_TASK TO CARRY OUT_:
Copy out the rows below, from the line containing "The image size is (1024, 869)." through the line containing "Select the trend", with both of those lines included.

_DATA FOR THIS EXERCISE_:
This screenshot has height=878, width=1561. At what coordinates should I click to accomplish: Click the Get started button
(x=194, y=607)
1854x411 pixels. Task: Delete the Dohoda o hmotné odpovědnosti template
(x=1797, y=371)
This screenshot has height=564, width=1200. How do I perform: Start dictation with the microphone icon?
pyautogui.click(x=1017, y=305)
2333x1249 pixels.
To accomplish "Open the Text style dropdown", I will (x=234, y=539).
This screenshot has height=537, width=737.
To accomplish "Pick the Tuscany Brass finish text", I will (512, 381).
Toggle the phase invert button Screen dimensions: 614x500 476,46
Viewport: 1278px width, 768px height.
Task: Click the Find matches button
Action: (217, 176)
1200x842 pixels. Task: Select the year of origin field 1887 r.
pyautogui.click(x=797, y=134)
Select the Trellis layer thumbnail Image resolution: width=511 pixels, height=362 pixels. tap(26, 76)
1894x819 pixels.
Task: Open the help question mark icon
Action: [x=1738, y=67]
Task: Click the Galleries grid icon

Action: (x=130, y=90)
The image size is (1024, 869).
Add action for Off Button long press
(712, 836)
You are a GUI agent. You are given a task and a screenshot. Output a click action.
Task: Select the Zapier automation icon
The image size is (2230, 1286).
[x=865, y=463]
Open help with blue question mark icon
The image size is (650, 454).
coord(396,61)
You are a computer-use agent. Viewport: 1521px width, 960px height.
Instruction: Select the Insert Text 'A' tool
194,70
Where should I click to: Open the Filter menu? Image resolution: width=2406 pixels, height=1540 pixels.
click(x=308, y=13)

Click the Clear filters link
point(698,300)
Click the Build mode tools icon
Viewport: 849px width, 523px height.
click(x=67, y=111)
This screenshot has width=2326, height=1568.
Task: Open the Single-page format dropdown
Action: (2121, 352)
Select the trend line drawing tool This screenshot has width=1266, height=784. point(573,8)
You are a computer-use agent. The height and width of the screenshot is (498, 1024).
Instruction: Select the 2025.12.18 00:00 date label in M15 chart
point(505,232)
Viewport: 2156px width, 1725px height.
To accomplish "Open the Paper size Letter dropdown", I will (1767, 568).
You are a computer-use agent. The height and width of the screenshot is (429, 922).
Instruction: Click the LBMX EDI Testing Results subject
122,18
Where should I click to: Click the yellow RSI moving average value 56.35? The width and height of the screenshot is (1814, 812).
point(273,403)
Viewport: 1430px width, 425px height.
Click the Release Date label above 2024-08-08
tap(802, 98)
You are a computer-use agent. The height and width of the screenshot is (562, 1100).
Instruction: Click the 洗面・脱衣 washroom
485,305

_SOLVED EXERCISE_:
The image size is (1024, 869).
Add action for Off Button long press
(712, 836)
You are a GUI agent. You are given a task and a screenshot. Output a click action.
Task: Select the Zapier automation icon
The image size is (2230, 1286).
[x=865, y=463]
Open help with blue question mark icon
The image size is (650, 454).
coord(396,61)
You are a computer-use agent. Viewport: 1521px width, 960px height.
Instruction: Select the Insert Text 'A' tool
194,70
Where should I click to: Open the Filter menu? Image resolution: width=2406 pixels, height=1540 pixels.
click(x=308, y=13)

Click the Clear filters link
point(698,300)
Click the Build mode tools icon
Viewport: 849px width, 523px height.
click(x=67, y=111)
This screenshot has width=2326, height=1568.
Task: Open the Single-page format dropdown
Action: (2121, 352)
Select the trend line drawing tool This screenshot has width=1266, height=784. point(573,8)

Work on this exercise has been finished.